Depois, que o candidato vencedor das primárias dos socialistas e dos ecologistas tenha sido abandonado por largas camadas dos seus “eleitores cativos” de uma primeira volta, mostra como o PSF deixou de cumprir a sua função de federador (função federadora que, há muitas décadas, estava na essência necessária da sua função política). A fraqueza do candidato dos socialistas, resultante da incapacidade para federar o campo do socialismo democrático, torna-se ainda mais gritante quando se somou a uma tentativa canhestra de substituir eleitoralmente outros sectores da esquerda – com o resultado de que, sendo o original preferível à cópia, Mélenchon engordou à custa dessa distorção. Não ser Mélenchon e querer vestir um fato parecido, em vez de valorizar a complementaridade entre diferentes formas de ser esquerda, só podia dar mau resultado. (É precisamente por essa razão que, apoiando eu claramente a actual fórmula de poder em Portugal, continuo convencido da justeza de o PS nunca trair a sua identidade – e de ser exactamente a partir da sua identidade que se torna indispensável a uma maioria de esquerda plural.)

DADOS BRUTOS:

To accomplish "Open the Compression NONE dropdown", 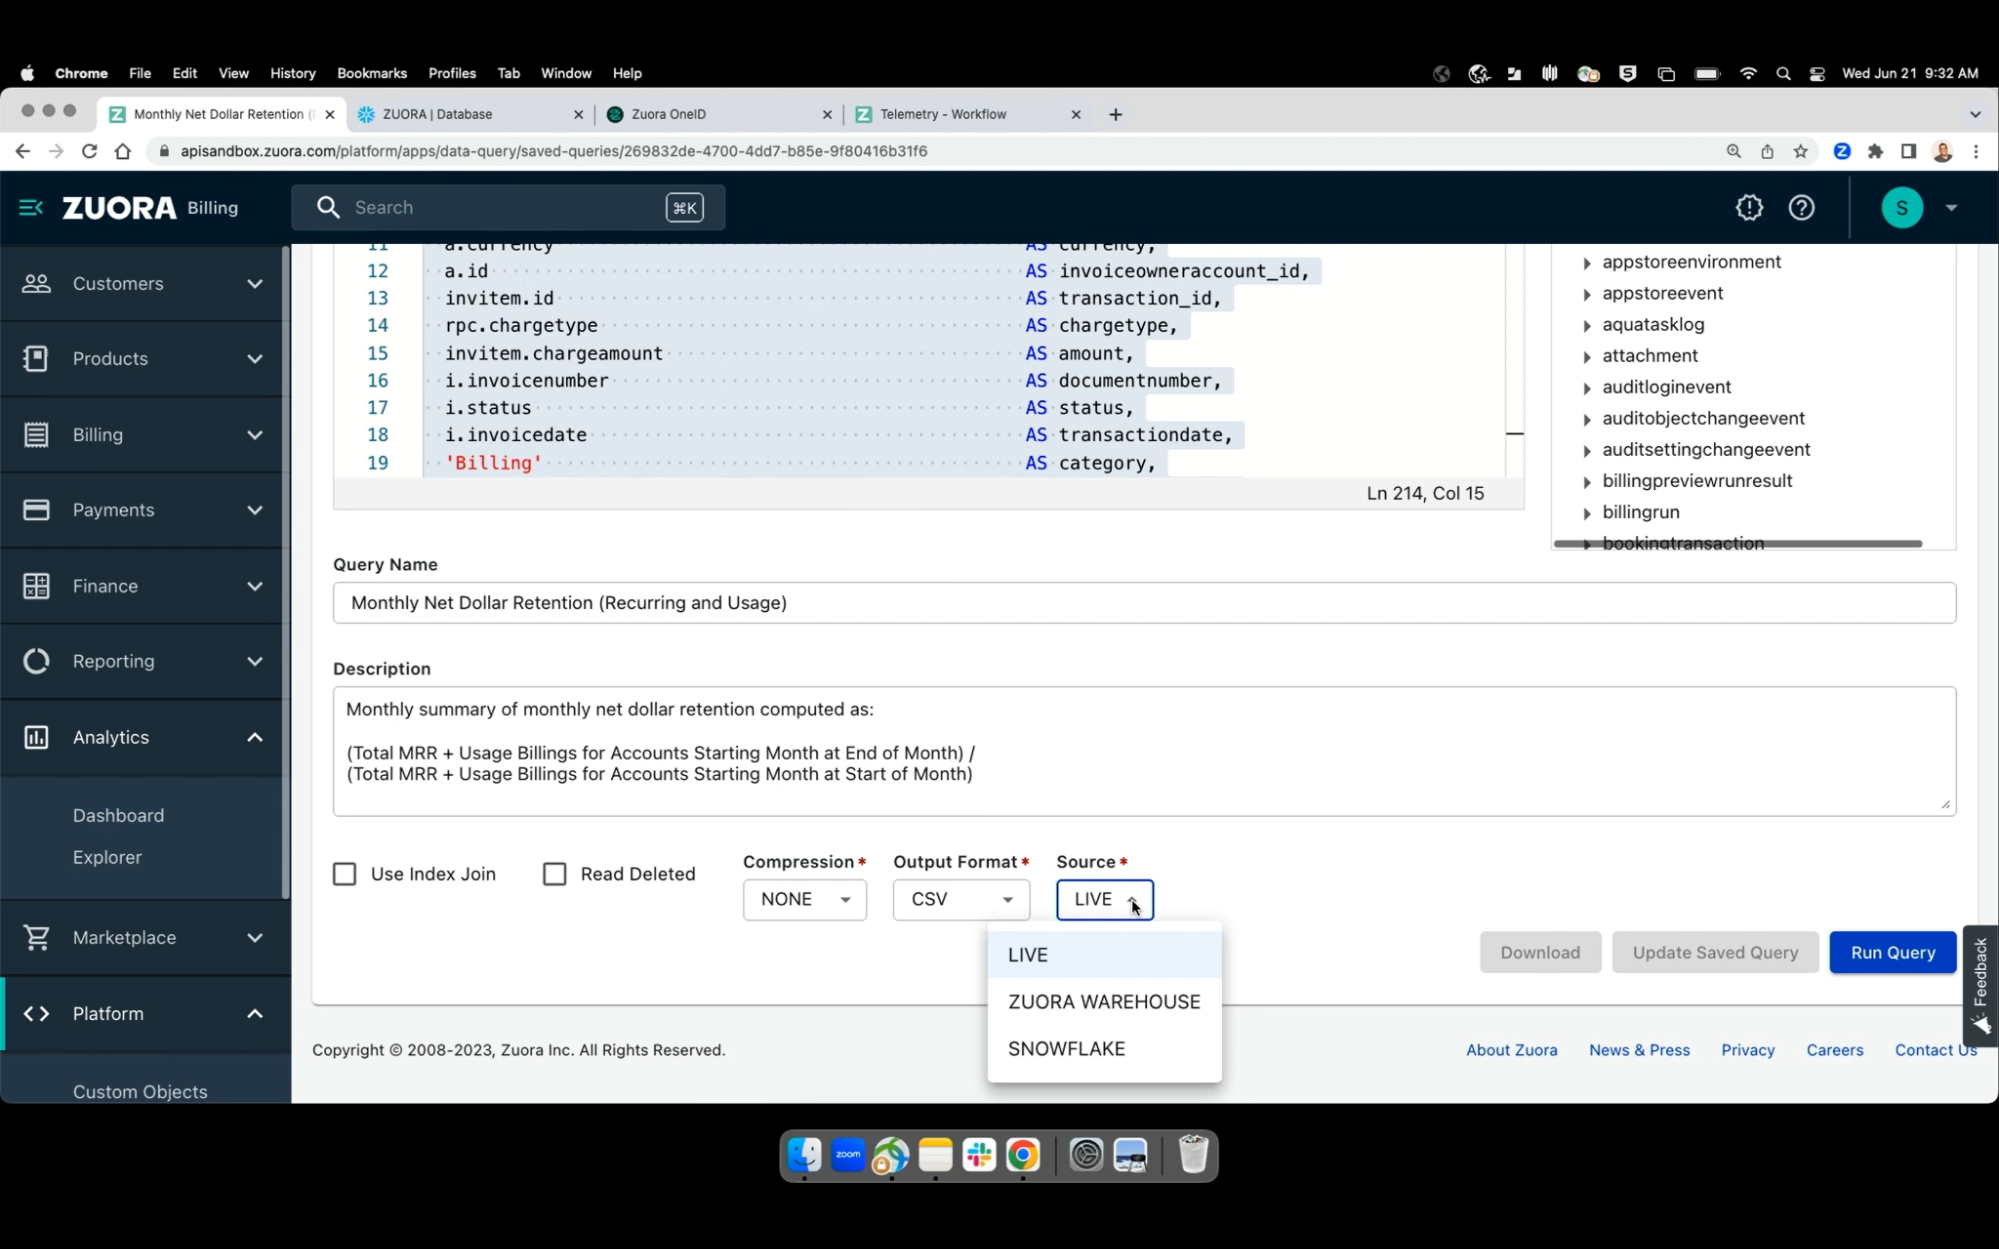I will click(804, 899).
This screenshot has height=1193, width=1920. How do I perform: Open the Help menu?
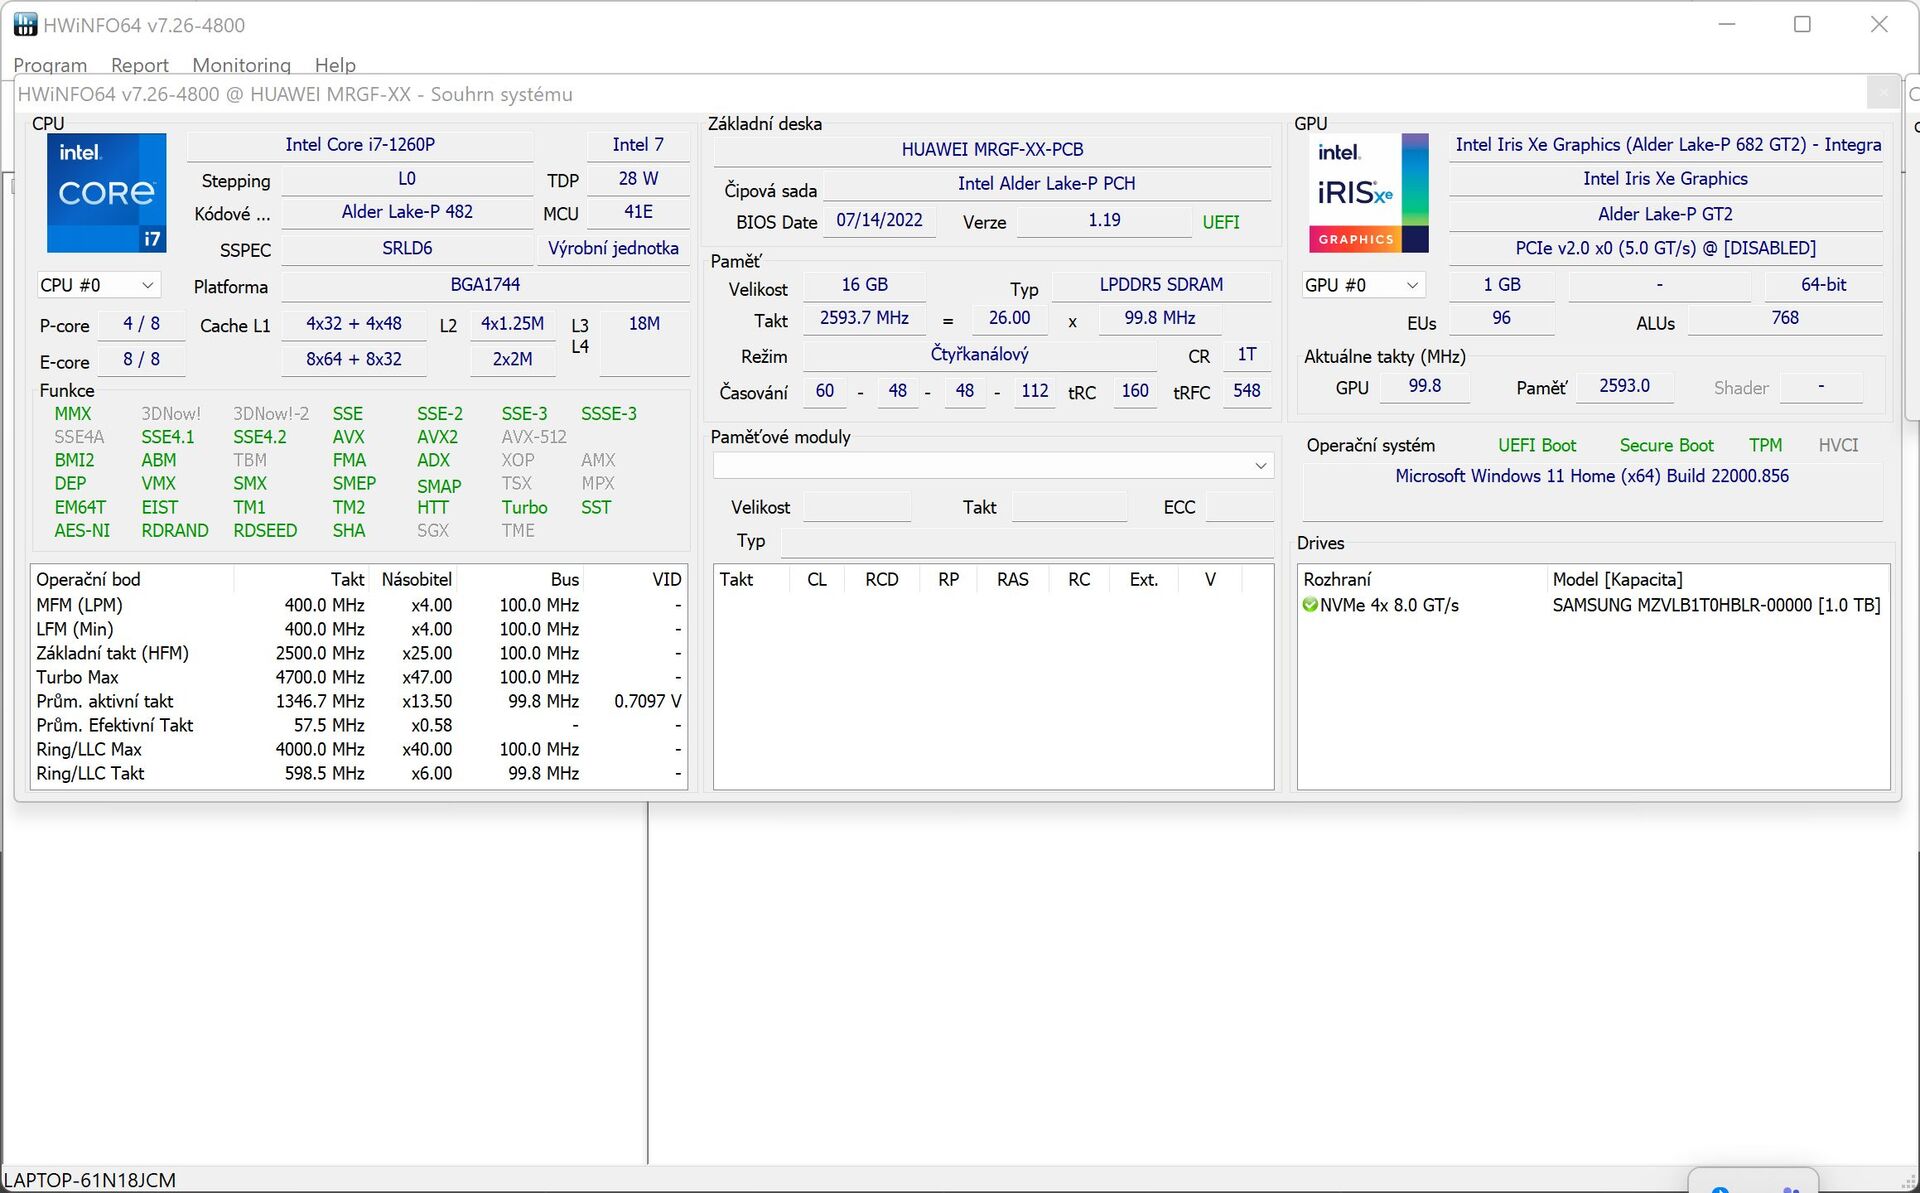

EXERCÍCIO PROPOSTO:
Cite na íntegra, sem qualquer alteração, o texto sobre o candidato dos socialistas e o PSF. Estes dados vêm de outra fonte.

EXERCÍCIO RESOLVIDO:
Depois, que o candidato vencedor das primárias dos socialistas e dos ecologistas tenha sido abandonado por largas camadas dos seus “eleitores cativos” de uma primeira volta, mostra como o PSF deixou de cumprir a sua função de federador (função federadora que, há muitas décadas, estava na essência necessária da sua função política). A fraqueza do candidato dos socialistas, resultante da incapacidade para federar o campo do socialismo democrático, torna-se ainda mais gritante quando se somou a uma tentativa canhestra de substituir eleitoralmente outros sectores da esquerda – com o resultado de que, sendo o original preferível à cópia, Mélenchon engordou à custa dessa distorção. Não ser Mélenchon e querer vestir um fato parecido, em vez de valorizar a complementaridade entre diferentes formas de ser esquerda, só podia dar mau resultado. (É precisamente por essa razão que, apoiando eu claramente a actual fórmula de poder em Portugal, continuo convencido da justeza de o PS nunca trair a sua identidade – e de ser exactamente a partir da sua identidade que se torna indispensável a uma maioria de esquerda plural.)